Francesco Romani <fromani>

Status:

CLOSED DUPLICATE

QA Contact:

Gil Klein <gklein>

Severity:

medium

Docs Contact:

Priority:

unspecified

Version:

3.5

CC:

acathrow, bazulay, ecohen, gklein, iheim, mgoldboi, ofrenkel, vfeenstr, yeylon

Target Milestone:

---

Target Release:

3.5.0

Hardware:

Unspecified

OS:

Unspecified

Whiteboard:

virt

Fixed In Version:

Doc Type:

Bug Fix

Doc Text:

Story Points:

---

Clone Of:

Environment:

Last Closed:

2014-08-20 13:54:27 UTC

Type:

Bug

Regression:

---

Mount Type:

---

Documentation:

---

CRM:

Verified Versions:

Category:

---

oVirt Team:

Virt

RHEL 7.3 requirements from Atomic Host:

Cloudforms Team:

---

Target Upstream Version:

Embargoed:

Attachments:

Description	Flags
engine.log	none
vdsm.log	none

Description Jiri Belka 2014-08-19 14:38:01 UTC

Description of problem:
VM state is 'Paused' after messing with vdsm on a host eventhe VM is effectively Up. It is odd.

How did that happened? It's side-effect of BZ1131545. Stopping supervdsmd/vdsdm and waiting a while... but the VM was running all the time and my SSH connection into VM was working all the time. Engine incorrectly detects the VM state.

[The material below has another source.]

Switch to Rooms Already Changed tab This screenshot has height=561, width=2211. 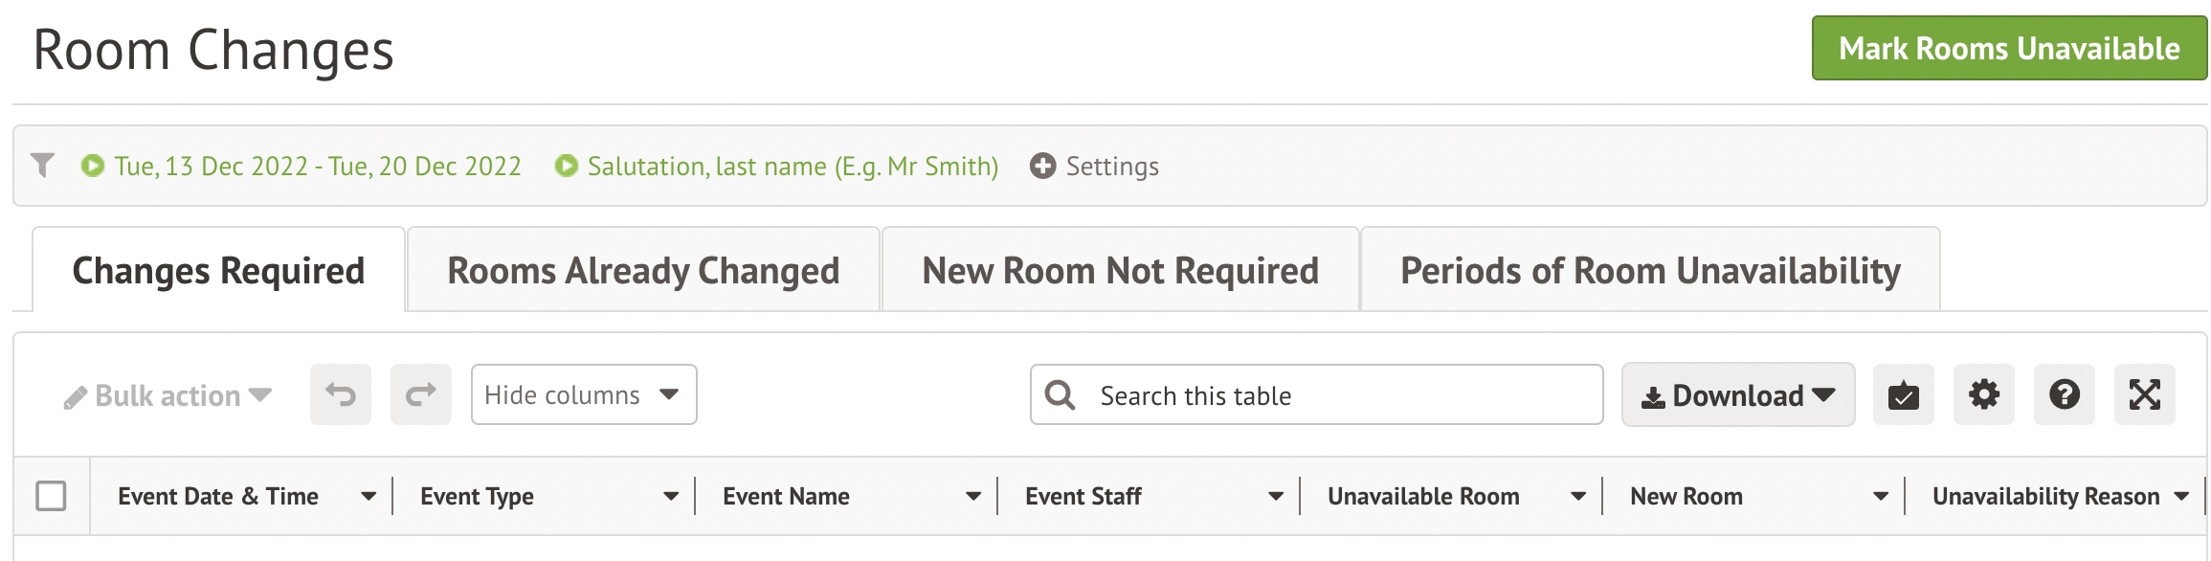643,271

Version-Release number of selected component (if applicable):
ovirt-engine-backend-3.5.0-0.0.master.20140804172041.git23b558e.el6.noarch

How reproducible:
100%

Steps to Reproduce:
1. stop supervdsmd/vdsmd on a host while having a VM running
2. wait
3.

Actual results:
VM status changes to 'Paused' in a while but the VM is effectively still up and working OK

Expected results:
show reality

Additional info:

see the qemu-kvm process is "older" than vdsm stuff executed by ssh soft fencing...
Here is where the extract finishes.